Alors qu’il vient d’être diffusé au PIFFF et que le très attendu Hobbit va bientôt débarquer dans les salles, aujourd’hui nous revenons donc sur le premier film de sale gosse de Peter Jackson : Bad Taste.
On ne s’en rappelle peut-être pas très bien mais celui qui nous a gratifié de l’un des plus grands monuments du cinéma (j’ai nommé Le Seigneur des Anneaux) a commencé en bricolant de petits films entre amis dans son village de Nouvelle-Zélande. A l’instar de Sam Raimi, Peter Jackson est l’une de ces figures tout droit issues du cinéma d’horreur des années 80 qui n’a pas envie de se prendre au sérieux mais qui fait tout de suite preuve d’une inventivité et d’une passion sans bornes pour le cinéma de genre.Ainsi, Peter Jackson réalise son premier film dans son village natale avec une bande d’amis en tournant le weekend après le travail. Il aura fallu 4 ans avant que le film ne se termine grâce au soutien inattendu mais bienvenu du gouvernement néo-zélandais qui permettra alors de passer du court au long-métrage. Une initiative surprenante devant le mauvais goût affiché de ce premier film qu revendique complètement son côté cheap mais un pari payant quand on voit que que le réalisateur donne aujourd’hui au pays.
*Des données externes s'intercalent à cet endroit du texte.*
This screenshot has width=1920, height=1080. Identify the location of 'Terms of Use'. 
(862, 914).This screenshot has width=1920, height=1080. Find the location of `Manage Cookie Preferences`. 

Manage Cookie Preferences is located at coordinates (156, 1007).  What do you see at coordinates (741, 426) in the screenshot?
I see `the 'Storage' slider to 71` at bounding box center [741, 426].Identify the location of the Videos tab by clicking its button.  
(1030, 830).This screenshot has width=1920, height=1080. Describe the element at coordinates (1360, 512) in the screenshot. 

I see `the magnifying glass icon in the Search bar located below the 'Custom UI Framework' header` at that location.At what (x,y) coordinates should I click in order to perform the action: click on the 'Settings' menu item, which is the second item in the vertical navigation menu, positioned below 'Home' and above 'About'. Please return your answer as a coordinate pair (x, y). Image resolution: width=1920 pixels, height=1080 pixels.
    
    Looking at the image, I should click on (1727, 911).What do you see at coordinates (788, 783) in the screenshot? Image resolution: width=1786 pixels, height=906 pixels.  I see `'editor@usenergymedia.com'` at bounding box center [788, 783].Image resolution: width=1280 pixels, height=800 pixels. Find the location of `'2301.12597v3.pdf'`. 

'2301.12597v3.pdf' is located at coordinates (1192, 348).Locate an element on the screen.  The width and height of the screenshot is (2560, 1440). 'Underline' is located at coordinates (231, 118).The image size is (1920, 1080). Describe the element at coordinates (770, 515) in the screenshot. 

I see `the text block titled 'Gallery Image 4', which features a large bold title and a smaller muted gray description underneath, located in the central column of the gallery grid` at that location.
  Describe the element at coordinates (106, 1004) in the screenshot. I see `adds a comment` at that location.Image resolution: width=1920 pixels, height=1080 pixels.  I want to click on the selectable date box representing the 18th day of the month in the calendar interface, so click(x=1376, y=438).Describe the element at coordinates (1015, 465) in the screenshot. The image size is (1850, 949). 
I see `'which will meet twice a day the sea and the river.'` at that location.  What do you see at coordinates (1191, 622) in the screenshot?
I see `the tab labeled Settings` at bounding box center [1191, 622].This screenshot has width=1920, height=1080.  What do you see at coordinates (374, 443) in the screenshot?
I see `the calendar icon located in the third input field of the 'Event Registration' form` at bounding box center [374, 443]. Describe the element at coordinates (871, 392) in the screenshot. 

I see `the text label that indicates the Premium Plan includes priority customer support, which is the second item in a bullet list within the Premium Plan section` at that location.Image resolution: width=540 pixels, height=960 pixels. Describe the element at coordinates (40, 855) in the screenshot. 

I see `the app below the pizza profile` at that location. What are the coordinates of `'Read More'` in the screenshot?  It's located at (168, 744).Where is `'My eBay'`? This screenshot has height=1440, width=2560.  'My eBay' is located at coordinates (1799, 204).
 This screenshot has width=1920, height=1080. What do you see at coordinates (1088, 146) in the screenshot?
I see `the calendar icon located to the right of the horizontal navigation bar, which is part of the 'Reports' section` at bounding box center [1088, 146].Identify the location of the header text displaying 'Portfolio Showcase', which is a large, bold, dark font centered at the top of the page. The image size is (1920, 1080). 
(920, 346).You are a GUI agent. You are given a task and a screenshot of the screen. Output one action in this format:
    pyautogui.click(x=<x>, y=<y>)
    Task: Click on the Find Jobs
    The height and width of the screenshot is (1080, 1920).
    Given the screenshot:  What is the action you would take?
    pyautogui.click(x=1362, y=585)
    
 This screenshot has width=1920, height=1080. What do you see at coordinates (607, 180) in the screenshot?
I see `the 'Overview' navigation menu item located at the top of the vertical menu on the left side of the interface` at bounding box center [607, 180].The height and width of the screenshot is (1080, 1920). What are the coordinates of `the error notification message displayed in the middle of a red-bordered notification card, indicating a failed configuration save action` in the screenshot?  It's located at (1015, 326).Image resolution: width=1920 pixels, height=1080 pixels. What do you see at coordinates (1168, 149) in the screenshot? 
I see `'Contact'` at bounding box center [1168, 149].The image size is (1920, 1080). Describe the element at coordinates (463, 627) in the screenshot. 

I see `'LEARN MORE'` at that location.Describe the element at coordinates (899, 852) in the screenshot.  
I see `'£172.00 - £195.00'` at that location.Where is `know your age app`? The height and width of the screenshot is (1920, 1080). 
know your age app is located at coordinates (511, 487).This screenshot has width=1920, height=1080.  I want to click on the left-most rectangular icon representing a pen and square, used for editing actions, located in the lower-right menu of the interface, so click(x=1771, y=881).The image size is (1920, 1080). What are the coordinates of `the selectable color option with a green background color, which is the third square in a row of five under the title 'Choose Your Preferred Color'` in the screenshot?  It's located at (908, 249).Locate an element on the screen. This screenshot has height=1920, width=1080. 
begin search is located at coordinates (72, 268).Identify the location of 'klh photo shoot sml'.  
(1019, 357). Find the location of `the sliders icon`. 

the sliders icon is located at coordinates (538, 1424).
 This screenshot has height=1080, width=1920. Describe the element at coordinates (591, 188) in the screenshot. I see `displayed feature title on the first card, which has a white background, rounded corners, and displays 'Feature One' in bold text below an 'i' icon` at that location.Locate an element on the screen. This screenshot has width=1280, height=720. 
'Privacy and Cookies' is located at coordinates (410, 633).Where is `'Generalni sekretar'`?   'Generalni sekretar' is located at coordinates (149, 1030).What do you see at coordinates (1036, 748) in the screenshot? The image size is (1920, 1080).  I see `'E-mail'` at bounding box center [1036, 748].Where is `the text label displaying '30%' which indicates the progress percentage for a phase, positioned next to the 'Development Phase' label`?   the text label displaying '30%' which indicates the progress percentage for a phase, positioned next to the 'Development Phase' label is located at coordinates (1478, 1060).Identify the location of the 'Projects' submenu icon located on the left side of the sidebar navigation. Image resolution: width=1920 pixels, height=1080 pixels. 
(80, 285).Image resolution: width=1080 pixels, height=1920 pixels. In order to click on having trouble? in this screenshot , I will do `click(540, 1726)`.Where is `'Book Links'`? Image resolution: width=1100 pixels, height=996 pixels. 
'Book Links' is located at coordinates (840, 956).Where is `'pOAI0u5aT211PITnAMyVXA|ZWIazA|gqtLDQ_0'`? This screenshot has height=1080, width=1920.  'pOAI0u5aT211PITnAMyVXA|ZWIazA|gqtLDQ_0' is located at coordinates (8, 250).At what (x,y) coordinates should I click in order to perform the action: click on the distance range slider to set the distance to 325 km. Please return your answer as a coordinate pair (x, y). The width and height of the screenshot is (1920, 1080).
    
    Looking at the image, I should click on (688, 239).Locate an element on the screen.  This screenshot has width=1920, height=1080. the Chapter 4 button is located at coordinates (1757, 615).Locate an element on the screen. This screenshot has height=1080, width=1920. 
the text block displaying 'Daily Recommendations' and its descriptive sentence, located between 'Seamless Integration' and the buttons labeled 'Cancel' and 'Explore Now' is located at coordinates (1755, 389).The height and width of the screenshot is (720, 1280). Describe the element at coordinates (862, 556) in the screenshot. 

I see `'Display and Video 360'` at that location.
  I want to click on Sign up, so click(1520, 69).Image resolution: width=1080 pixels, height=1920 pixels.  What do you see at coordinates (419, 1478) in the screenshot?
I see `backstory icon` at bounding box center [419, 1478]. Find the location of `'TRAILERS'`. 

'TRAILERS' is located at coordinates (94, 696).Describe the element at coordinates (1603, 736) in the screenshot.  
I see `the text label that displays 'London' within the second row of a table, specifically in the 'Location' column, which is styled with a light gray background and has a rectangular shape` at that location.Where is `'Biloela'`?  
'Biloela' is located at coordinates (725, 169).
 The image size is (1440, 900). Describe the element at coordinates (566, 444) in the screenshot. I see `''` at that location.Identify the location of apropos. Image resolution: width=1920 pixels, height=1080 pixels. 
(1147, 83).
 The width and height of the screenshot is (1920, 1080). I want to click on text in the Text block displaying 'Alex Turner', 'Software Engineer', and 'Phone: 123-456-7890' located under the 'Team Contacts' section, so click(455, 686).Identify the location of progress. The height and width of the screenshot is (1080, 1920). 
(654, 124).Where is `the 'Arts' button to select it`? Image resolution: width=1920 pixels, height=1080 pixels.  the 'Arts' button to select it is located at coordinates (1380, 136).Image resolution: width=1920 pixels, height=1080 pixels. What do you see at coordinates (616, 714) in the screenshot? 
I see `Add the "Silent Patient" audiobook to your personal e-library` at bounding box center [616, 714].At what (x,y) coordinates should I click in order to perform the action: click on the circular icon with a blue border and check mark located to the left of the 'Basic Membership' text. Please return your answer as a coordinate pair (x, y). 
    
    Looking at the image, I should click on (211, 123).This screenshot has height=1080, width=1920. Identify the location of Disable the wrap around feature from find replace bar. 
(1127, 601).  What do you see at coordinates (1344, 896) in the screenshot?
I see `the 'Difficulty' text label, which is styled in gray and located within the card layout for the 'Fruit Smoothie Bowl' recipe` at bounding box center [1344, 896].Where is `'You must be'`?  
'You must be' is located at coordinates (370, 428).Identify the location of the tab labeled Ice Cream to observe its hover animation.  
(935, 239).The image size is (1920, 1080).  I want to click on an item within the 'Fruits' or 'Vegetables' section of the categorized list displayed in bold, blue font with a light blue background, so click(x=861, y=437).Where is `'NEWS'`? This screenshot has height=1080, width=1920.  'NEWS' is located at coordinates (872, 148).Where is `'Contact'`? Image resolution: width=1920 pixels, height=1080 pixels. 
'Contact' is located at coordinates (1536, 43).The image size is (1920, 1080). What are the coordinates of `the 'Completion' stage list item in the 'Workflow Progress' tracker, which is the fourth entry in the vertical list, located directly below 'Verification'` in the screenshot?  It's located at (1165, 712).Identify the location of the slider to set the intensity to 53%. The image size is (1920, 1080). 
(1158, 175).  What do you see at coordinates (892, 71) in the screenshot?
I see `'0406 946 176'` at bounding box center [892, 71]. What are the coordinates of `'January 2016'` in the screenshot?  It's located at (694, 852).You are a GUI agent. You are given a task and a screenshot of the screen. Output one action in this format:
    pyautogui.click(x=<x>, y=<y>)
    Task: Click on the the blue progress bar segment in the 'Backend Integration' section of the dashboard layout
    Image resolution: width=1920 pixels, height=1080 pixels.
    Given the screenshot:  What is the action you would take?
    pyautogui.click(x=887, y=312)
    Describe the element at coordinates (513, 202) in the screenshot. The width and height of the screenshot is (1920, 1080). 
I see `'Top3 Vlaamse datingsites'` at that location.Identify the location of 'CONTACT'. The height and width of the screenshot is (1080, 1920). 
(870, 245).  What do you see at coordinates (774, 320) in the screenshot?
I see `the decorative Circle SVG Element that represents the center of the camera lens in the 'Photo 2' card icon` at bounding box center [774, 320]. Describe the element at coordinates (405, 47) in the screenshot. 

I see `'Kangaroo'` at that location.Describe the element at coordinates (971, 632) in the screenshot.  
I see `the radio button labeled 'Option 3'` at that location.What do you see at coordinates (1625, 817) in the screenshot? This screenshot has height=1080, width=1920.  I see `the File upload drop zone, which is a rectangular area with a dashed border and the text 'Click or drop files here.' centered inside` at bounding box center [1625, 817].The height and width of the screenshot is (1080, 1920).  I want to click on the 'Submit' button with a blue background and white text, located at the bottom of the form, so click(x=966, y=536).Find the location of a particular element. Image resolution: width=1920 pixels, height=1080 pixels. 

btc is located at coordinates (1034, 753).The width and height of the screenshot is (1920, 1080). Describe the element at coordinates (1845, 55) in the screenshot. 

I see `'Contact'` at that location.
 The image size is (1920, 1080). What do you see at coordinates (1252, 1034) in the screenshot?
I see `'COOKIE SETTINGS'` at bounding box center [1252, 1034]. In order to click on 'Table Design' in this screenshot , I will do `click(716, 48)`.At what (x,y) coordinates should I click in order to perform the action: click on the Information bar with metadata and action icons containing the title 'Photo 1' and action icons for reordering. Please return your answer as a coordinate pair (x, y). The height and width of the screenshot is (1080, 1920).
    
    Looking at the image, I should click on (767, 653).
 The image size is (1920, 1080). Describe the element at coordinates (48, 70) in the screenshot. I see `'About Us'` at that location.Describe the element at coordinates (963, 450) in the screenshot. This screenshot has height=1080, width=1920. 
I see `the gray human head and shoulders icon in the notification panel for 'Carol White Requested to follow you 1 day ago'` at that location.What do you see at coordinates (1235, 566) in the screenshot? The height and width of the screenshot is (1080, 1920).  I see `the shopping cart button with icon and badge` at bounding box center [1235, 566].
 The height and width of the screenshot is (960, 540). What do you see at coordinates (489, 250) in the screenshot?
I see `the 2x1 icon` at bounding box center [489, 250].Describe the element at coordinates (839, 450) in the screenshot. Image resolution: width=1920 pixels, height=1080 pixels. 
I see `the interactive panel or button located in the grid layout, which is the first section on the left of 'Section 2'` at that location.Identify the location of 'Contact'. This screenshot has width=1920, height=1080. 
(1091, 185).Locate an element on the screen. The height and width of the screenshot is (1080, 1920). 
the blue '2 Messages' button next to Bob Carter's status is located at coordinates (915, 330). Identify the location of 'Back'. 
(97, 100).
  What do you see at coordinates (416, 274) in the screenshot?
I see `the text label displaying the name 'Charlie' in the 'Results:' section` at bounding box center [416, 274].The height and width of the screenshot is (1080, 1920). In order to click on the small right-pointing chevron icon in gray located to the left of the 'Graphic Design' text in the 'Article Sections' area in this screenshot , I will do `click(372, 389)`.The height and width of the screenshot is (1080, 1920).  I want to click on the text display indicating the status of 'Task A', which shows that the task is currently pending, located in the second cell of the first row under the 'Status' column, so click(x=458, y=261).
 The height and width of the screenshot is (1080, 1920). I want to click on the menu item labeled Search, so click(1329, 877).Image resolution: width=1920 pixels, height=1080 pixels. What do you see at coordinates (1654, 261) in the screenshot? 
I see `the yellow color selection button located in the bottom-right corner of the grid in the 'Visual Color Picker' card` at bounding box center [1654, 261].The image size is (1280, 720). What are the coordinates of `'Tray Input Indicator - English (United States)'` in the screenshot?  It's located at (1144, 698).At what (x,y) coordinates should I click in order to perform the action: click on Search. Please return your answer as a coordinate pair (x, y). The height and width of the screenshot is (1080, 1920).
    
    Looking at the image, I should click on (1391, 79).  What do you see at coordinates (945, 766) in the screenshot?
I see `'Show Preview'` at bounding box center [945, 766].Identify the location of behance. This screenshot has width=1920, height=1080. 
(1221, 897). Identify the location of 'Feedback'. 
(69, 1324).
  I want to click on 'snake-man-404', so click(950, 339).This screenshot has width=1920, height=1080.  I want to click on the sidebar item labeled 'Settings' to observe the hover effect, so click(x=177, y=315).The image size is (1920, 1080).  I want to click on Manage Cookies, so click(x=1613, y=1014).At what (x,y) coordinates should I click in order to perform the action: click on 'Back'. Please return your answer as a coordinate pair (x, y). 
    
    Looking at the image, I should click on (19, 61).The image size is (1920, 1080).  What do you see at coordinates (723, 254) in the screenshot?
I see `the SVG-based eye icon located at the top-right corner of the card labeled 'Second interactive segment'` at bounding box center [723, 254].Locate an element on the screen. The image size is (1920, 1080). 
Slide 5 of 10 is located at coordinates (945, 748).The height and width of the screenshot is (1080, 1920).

Pour la petite histoire, Bad Taste parle donc de l’invasion d’un village par une bande d’extra-terrestres belliqueux et un peu débiles qui a bien l’intention de transformer la race humaine en chair à pâtée pour leur fast food. Mais une poignée de résistant est là pour les stopper, armes à la main. Plaidoyer contre la malbouffe qui s’ignore peut-être, le film est surtout l’occasion pour Peter Jackson de s’amuser avec ses amis avec une histoire complètement délirante. Jouant complètement sur son manque de budget, il multiplie les effets cheap, les punchlines décalées, les petites références à certaines classiques du genre et surtout entretient un véritable mauvais goût, que ce soit par son histoire mais aussi par le look des extra-terrestres, les effets gores ou certaines scènes (la dégustation de la « soupe» ). Tout ça ne vole pas bien haut mais l’honnêteté mise en l’entreprise pour délivrer une telle série Z fait clairement plaisir à voir.
Mais surtout, le film transpire la passion du réalisateur pour le cinéma de genre et pour le métier. A la fois réalisateur, créateur des maquillages trashs et acteur de 2 rôles, Peter Jackson, avec un budget ridicule et un planning chaotique fait tout de même preuve d’une maitrise technique qui ne demande qu’à être perfectionnée. Il n’y a pas à dire, en plus de s’amuser, il a bien un sens du rythme, du découpage et du cadrage qui peut être remarqué. Le film révèle ainsi un réalisateur particulièrement inventif et surtout faisant preuve d’une foi immense en son projet (on ne s’implique pas 4 ans comme ça pour rien), une foi et une passion qui resteront le moteur de son cinéma, sans jamais oublier son humour.
Alors oui, Bad Taste est clairement un nanar fauché mais Peter Jackson n’est pas le premier à venir de là et on se souvient bien que certains grands réalisateurs (Coppola par exemple) ont débuté chez Corman. La seule différence est que le réalisateur est venu présenter son long-métrage au marché du film de Cannes et a tapé dans l’œil de distributeurs qui ont décidé de lui offrir sa chance pour qu’il devienne aujourd’hui un film de potes qui amuse bien plus que les amis de PJ.
La suite, on a connait, Peter Jackson va toujours afficher son humour trash (les Feebles, Braindead) avant de montrer d’autres facettes de sa personnalité (Créatures Célestes) puis se faire remarquer par Hollywood (Fantômes contre Fantômes) avant d’en devenir l’un de ses plus grands créateurs. Finalement, Bad Taste est bien la preuve qu’à l’époque, tout était encore possible en démarrant un film dans un petit pays très loin du système … et on doute malheureusement que cela soit encore possible de nos jours.